Sclerochronological oxygen and carbon isotope ratios in Radix (Gastropoda) shells indicate changes of glacial meltwater flux and temperature since 4,200 cal yr BP at Lake Karakul, eastern Pamirs (Tajikistan)

Abstract

We report δ18O and δ13C values of 21 fossil shells from the aquatic gastropod Radix from a sediment core taken in the eastern basin of Lake Karakul, Tajikistan (38.86–39.16°N, 73.26–73.56°E, 3,928 m above sea level) and covering the last 4,200 cal yr BP. The lake is surrounded by many palaeoshorelines evidencing former lake-level changes, most likely triggered by changes in meltwater flux. This hypothesis was tested by interpreting the isotope ratios of Radix shells together with δ18O values of Ostracoda and of authigenic aragonite. The mean δ18O values of Radix and Ostracoda fall along the same long-term trend indicating a change in the isotopic composition of precipitation, which contributed to the glaciers in the catchment as snow and finally as melt water to the lake. The sclerochronological δ18O and δ13C patterns in Radix shells provide seasonal weather information, which is discussed in context with previously proposed climatic changes during the last 4,200 cal yr BP. The period between ~4,200 and 3,000 cal yr BP was characterized by stepwise glacier advance in the catchment most likely due to a precipitation surplus. Subsequently the climate remained relatively cold but the lake level fluctuated, as indicated by ostracod shell isotope data. From ~1,800 cal yr BP the sclerochronological patterns provide evidence for increasing melt water flux and transport of allochthonous carbon into the lake, most likely due to an accelerated glacier retreat. The period around 1,500 cal yr BP was characterized by strong warming, increasing meltwater flux, glacier retreat and an increasing lake level.
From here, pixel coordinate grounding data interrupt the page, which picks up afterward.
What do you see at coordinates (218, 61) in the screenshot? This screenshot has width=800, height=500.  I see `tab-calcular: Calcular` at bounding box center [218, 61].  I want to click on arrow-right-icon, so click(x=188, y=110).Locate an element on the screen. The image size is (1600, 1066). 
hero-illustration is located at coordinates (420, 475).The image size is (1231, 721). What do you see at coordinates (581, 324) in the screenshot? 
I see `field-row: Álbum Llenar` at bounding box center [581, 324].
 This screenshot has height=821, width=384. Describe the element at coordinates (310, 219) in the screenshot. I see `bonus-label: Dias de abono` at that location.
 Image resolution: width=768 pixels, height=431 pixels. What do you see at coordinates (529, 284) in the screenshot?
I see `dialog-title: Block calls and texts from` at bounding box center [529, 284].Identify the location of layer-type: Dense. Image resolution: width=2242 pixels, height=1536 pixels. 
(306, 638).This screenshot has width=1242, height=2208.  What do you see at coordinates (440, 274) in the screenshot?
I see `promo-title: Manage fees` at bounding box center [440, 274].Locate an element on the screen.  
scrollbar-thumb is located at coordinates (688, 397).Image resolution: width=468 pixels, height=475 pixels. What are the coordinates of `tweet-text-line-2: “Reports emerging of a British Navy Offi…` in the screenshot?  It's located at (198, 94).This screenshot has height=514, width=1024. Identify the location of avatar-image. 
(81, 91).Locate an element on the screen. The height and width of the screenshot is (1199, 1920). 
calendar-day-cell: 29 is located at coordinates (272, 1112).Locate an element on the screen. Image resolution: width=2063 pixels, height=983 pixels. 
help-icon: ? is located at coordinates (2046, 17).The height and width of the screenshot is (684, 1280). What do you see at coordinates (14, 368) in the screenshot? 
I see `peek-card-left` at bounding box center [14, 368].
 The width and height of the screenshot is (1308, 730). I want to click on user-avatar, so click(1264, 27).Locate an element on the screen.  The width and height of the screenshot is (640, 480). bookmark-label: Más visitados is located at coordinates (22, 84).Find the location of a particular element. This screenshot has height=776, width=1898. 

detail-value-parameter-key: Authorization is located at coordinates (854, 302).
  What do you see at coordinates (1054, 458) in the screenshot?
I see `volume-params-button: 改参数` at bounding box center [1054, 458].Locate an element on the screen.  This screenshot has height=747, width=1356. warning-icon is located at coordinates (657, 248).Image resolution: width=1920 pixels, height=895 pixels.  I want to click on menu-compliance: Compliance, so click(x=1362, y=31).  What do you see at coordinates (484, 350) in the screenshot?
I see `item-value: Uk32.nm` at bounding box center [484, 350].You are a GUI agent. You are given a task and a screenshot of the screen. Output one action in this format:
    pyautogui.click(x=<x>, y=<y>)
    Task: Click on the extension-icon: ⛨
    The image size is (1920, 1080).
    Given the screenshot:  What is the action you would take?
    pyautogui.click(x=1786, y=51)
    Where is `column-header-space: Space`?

Warm conditions continued until ~500 cal yr ΒP probably representing the end of the Medieval Warm Period. A short relatively cold (dry?) period and a lower lake level are assumed for ~350 cal yr BP, possibly an analogue to the Maunder Minimum cooling in the North Atlantic region. Our results show that the lake system is complex, and that changes were triggered by external forcing and feedbacks. The similarity of δ18O values in Radix and ostracod shells demonstrates that both archives provide complementary information.